Os Ratos Não Descansavam (2013, Michel Rios)

“A rua transforma-se na casa do flâneur,
que se sente em casa entre as fachadas dos prédios,
como o burguês entre as suas quatro paredes.”

Walter Benjamin

O procedimento é típico: um livro em mãos, o projeto de um filme e a percepção da impossibilidade. O vazio que a ideia de adaptação traz, o que ela castra. Daí a seleção de um recorte menor, verticalizado sobre uma atmosfera, poucas linhas de texto, um apelo aos sentidos. A responsabilidade do fotógrafo Michel Rios não era pequena. Discreta, talvez. Mas considerando a enormidade do livro em jogo (Angústia, de Graciliano Ramos), um desafio e tanto para sua primeira assinatura como diretor de um curta.

Os Ratos Não Descansavam, encomendado pela Revista Graciliano e assumido como uma espécie de ‘ensaio audiovisual’, é um filme que parte do romance alagoano e nele encontra não as convicções de um enredo, mas uma vontade de mundo, de se achar e perder pela cidade, pelo movimento das massas, das imagens que obliteram o cotidiano das ruas. O que importa agora é esta característica tão moderna de cartografar o desconhecido, de decifrar a voz interior pelo que se enxerga e sente do lugar em que vive.

Em conversa com Michel Rios, percebemos que a realização não era coisa aprisionada por planejamento prévio, mas uma observação capaz de considerar o Acaso, o desdobramento natural do espaço em imagens: esse filme caiu de supetão no meu colo, a ideia era fazer outra coisa…” Palavras que atestam a incerteza dos rumos, na contracorrente do que boa parte do cinema alagoano tem adotado como postura, em sua cega fidelidade ao storyboard. Michel, que já fotografou alguns filmes de maior destaque que o seu, se aproxima com timidez da direção, mas com uma liberdade que o coloca em vantagem, por não temer o imprevisto e não forçar à sua visualidade uma mecânica fria. O que poderia limitar o seu curta a ‘um filme de fotógrafo’ (os reflexos espelhados, as fusões ‘aquáticas’, as sombras em que o protagonista se afunda e praticamente converte) ganha outra dimensão justamente pelo uso direto de fotografias em sequência, em cenas de um movimento borrado e muito próximo ao seu ensaio Nada do Centro. Dimensão intensificada pelo surpreendente travelling sobre uma região empobrecida de Maceió, pelos trilhos que ficam na companhia desta memória, daquela mesma que Graciliano sentiu e legou, na confusão dos tempos, nos descaminhos de seu atormentado monólogo.

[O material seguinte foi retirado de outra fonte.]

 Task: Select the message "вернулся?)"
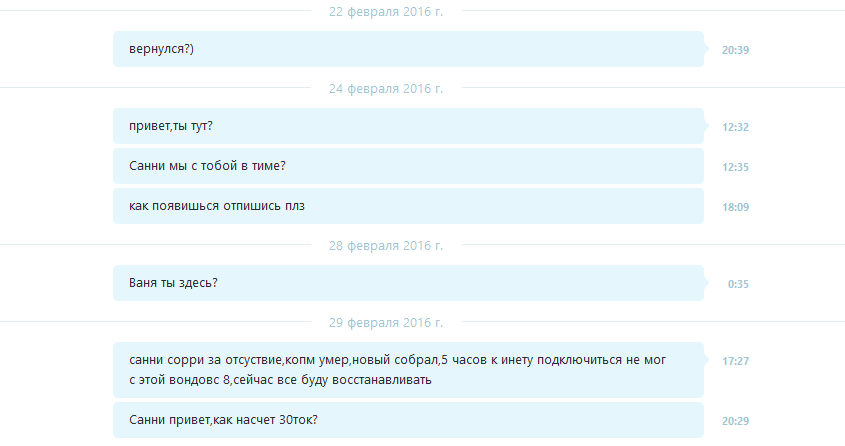pyautogui.click(x=408, y=49)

Em determinado momento do filme, vemos uma ave sobrevoando a cidade. E fora Benjamin quem também identificara o flâneur como alguém capaz de captar as coisas em pleno voo. Uma aproximação distante. Uma intimidade ausente. Os Ratos Não Descansavam herda do Cinema-Ensaio esta justa posição de descobrir as coisas à medida que as filma, de explicitar o conhecimento enquanto processo e, neste caso, a construção de uma identidade enquanto imagem. Michel Rios conclui sua breve homenagem literária libertando-se da literatura, abrindo caminhos que independem do texto para subsistir. Um olhar em formação que não tem pressa de descansar, como seus ratos.